• **What needs to be done**:
Edit the records below by changing each "computer-use agent" to "screen-control agent", and leave all other text unchanged.

[Stored items]
↓↓↓

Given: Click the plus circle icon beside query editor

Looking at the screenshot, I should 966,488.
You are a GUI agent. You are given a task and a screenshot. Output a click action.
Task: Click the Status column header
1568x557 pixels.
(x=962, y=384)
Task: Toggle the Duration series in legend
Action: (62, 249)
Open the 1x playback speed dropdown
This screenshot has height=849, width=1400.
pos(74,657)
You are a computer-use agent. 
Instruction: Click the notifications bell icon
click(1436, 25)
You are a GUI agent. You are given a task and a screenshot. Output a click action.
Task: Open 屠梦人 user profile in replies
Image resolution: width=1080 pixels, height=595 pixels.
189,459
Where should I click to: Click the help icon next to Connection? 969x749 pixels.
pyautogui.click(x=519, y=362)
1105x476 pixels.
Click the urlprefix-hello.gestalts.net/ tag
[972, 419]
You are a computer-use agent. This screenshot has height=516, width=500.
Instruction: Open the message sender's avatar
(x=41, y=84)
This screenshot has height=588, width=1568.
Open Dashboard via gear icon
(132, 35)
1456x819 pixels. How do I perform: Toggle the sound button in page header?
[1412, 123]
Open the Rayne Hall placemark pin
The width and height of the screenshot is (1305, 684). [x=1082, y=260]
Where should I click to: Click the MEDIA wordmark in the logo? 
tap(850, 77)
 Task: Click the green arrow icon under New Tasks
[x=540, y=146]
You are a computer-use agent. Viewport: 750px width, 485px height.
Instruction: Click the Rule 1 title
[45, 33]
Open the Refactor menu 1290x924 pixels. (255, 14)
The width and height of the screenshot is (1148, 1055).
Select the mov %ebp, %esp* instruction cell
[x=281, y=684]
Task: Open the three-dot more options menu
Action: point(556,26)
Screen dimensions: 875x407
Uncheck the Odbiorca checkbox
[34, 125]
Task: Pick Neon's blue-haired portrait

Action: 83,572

↑↑↑

• **Task answer**:
Given: Click the plus circle icon beside query editor

Looking at the screenshot, I should 966,488.
You are a GUI agent. You are given a task and a screenshot. Output a click action.
Task: Click the Status column header
1568x557 pixels.
(x=962, y=384)
Task: Toggle the Duration series in legend
Action: (62, 249)
Open the 1x playback speed dropdown
This screenshot has height=849, width=1400.
pos(74,657)
You are a screen-control agent. 
Instruction: Click the notifications bell icon
click(1436, 25)
You are a GUI agent. You are given a task and a screenshot. Output a click action.
Task: Open 屠梦人 user profile in replies
Image resolution: width=1080 pixels, height=595 pixels.
189,459
Where should I click to: Click the help icon next to Connection? 969x749 pixels.
pyautogui.click(x=519, y=362)
1105x476 pixels.
Click the urlprefix-hello.gestalts.net/ tag
[972, 419]
You are a screen-control agent. This screenshot has height=516, width=500.
Instruction: Open the message sender's avatar
(x=41, y=84)
This screenshot has height=588, width=1568.
Open Dashboard via gear icon
(132, 35)
1456x819 pixels. How do I perform: Toggle the sound button in page header?
[1412, 123]
Open the Rayne Hall placemark pin
The width and height of the screenshot is (1305, 684). [x=1082, y=260]
Where should I click to: Click the MEDIA wordmark in the logo? 
tap(850, 77)
 Task: Click the green arrow icon under New Tasks
[x=540, y=146]
You are a screen-control agent. Viewport: 750px width, 485px height.
Instruction: Click the Rule 1 title
[45, 33]
Open the Refactor menu 1290x924 pixels. (255, 14)
The width and height of the screenshot is (1148, 1055).
Select the mov %ebp, %esp* instruction cell
[x=281, y=684]
Task: Open the three-dot more options menu
Action: point(556,26)
Screen dimensions: 875x407
Uncheck the Odbiorca checkbox
[34, 125]
Task: Pick Neon's blue-haired portrait

Action: 83,572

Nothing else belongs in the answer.